→ **Directions for this task**
Search the listing for the word "card". Copy every line where it is found.

→ **Records for this exercise**
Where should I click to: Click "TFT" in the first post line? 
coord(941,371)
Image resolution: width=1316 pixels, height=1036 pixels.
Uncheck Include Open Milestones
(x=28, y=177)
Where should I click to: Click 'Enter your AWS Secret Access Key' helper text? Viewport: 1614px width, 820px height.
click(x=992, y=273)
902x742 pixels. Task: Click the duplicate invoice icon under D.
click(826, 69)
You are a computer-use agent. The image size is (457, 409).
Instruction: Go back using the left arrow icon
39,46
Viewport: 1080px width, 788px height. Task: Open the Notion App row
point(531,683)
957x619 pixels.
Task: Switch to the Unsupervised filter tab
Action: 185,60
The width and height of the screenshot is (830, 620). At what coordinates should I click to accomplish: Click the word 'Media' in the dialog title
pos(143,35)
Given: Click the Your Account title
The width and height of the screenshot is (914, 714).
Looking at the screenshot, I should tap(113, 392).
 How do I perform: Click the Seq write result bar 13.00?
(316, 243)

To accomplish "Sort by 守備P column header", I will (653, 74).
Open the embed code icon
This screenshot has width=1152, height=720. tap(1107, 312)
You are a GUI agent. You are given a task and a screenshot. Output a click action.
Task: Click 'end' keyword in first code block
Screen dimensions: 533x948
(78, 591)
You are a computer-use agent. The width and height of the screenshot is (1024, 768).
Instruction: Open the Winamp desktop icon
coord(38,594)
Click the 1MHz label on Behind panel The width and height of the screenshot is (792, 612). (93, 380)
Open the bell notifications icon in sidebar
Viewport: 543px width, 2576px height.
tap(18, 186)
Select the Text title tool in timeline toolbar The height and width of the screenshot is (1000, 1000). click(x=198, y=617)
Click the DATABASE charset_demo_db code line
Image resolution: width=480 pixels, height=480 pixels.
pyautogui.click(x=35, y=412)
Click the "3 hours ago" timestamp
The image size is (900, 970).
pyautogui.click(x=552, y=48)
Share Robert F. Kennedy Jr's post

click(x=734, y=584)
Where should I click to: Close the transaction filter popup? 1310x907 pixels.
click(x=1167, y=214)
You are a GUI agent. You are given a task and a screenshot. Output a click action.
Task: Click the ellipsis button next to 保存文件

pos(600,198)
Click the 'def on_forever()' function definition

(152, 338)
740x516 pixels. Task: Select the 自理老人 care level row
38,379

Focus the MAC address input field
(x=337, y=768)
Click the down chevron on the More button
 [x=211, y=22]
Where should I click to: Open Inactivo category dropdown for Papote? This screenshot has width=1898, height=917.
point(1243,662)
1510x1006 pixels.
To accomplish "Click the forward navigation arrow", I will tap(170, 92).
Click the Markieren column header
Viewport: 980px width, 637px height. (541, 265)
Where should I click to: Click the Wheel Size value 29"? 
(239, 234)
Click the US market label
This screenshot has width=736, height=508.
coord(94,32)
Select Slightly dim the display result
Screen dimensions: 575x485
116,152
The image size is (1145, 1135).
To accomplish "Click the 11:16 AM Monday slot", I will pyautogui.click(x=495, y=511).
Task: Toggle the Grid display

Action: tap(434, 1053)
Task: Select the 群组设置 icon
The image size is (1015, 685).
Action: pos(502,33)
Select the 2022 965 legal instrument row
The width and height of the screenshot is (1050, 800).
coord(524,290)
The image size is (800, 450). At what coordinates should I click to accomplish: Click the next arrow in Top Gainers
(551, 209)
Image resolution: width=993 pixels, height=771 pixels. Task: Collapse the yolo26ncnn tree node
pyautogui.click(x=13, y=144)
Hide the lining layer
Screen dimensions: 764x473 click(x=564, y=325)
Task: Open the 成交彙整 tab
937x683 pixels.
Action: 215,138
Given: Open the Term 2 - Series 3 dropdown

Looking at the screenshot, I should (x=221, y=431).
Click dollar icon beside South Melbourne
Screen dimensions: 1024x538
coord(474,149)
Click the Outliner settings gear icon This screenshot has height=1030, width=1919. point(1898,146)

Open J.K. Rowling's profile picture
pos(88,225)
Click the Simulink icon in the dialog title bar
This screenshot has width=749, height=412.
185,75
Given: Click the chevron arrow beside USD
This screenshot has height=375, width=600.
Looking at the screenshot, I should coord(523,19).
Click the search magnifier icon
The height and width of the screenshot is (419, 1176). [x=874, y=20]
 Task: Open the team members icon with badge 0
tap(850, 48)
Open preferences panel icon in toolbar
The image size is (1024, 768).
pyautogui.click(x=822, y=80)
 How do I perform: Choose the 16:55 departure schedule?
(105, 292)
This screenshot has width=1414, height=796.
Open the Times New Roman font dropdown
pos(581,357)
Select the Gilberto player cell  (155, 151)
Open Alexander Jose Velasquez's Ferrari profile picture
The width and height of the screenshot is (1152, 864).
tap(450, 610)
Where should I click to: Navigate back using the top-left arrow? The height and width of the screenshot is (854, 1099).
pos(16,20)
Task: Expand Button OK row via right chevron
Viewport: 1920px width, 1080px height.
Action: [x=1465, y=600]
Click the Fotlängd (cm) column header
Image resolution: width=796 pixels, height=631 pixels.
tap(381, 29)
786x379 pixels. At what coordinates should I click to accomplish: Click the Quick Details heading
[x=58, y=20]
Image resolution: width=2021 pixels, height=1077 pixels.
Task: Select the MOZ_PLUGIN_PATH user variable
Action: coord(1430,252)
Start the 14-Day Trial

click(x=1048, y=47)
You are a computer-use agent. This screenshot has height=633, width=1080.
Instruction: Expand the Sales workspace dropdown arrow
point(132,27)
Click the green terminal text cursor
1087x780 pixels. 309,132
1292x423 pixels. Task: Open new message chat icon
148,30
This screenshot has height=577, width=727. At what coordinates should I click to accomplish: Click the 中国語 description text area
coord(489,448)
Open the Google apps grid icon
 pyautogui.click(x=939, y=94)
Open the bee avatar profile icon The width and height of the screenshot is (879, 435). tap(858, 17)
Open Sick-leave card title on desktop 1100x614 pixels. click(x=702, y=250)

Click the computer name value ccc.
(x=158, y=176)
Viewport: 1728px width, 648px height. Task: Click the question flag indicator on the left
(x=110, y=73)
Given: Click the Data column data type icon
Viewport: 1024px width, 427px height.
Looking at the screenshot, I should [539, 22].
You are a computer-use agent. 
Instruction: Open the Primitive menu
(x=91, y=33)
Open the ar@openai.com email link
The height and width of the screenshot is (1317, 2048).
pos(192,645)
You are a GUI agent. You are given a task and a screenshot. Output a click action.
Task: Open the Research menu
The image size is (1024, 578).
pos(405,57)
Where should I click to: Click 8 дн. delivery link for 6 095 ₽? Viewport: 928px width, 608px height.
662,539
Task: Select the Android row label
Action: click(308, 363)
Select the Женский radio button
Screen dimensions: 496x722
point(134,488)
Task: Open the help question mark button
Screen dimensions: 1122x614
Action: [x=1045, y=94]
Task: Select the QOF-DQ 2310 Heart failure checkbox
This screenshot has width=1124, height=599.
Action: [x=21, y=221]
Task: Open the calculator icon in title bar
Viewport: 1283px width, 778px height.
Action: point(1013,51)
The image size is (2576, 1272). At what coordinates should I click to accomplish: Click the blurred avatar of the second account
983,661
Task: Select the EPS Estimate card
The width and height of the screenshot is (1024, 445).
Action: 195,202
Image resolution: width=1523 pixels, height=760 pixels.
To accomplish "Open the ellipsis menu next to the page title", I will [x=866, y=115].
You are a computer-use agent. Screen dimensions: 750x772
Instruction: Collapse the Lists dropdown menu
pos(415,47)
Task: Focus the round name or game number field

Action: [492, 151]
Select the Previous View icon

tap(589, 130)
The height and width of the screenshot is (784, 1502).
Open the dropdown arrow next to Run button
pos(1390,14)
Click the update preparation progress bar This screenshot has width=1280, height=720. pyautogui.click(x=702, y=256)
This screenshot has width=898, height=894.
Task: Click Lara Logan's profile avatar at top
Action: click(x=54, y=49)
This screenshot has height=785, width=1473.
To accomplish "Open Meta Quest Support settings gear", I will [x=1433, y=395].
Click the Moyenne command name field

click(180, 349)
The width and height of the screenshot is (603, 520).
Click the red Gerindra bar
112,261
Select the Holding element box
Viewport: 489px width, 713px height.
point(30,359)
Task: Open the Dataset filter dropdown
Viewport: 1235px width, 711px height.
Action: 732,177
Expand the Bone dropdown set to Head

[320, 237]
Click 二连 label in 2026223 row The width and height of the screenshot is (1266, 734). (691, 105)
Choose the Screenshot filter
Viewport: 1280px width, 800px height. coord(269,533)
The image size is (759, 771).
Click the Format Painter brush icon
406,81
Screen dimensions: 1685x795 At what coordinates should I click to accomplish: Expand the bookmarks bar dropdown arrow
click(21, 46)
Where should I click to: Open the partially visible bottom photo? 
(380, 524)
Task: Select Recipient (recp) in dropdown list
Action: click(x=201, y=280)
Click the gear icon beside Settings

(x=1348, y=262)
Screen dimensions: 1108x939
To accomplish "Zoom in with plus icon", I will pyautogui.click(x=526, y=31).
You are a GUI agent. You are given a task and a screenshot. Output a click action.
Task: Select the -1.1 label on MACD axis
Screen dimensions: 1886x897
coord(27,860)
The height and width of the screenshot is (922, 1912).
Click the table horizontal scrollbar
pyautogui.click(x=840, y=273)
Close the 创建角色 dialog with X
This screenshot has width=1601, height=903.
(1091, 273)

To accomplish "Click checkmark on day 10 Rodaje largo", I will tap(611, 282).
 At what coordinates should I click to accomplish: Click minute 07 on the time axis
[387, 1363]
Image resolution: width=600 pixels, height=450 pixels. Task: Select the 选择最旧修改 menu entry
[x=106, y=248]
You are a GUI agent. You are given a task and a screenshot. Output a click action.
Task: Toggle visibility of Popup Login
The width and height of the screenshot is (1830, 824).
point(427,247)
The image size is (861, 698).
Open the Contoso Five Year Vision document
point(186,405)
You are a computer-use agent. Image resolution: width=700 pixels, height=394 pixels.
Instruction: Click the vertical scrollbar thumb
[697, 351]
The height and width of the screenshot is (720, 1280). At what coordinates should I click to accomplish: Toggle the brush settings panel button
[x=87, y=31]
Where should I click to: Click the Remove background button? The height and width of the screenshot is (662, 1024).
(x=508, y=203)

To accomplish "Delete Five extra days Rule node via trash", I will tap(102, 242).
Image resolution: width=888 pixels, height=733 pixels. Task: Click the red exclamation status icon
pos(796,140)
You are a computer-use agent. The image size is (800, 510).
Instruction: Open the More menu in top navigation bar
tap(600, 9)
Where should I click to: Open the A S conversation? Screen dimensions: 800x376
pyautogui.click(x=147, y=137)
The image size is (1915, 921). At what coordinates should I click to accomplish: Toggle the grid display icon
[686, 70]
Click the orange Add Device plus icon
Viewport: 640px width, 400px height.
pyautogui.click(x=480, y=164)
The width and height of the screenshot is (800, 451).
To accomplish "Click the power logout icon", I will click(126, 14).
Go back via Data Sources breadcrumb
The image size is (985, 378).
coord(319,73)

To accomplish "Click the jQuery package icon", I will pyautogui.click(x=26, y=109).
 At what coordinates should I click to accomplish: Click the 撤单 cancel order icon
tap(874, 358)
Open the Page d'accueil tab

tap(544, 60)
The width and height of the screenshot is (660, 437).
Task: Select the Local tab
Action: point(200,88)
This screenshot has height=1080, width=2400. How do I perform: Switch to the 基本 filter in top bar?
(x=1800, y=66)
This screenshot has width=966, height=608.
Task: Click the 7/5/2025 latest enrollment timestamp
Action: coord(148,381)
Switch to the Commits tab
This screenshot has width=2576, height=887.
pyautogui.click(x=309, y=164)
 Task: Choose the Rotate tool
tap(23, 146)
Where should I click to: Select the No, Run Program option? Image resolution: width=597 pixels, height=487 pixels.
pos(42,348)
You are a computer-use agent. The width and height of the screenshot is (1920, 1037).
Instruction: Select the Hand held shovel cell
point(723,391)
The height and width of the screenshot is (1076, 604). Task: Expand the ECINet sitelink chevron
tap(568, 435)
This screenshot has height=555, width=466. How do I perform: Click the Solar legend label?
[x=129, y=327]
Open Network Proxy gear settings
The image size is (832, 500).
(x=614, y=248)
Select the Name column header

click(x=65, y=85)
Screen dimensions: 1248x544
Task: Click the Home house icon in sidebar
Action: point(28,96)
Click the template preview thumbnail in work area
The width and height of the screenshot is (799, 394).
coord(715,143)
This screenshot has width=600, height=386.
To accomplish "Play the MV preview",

→ **Answer to the problem**
Open Sick-leave card title on desktop 1100x614 pixels. click(x=702, y=250)
Task: Select the EPS Estimate card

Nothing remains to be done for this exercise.